%%

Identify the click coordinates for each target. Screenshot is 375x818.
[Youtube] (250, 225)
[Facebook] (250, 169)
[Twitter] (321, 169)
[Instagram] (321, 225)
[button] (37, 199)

%%

◆ **Work task**
Copy the entries above exactly, so that each line matches the original.

◆ **Result for this exercise**
Identify the click coordinates for each target. Screenshot is 375x818.
[Youtube] (250, 225)
[Facebook] (250, 169)
[Twitter] (321, 169)
[Instagram] (321, 225)
[button] (37, 199)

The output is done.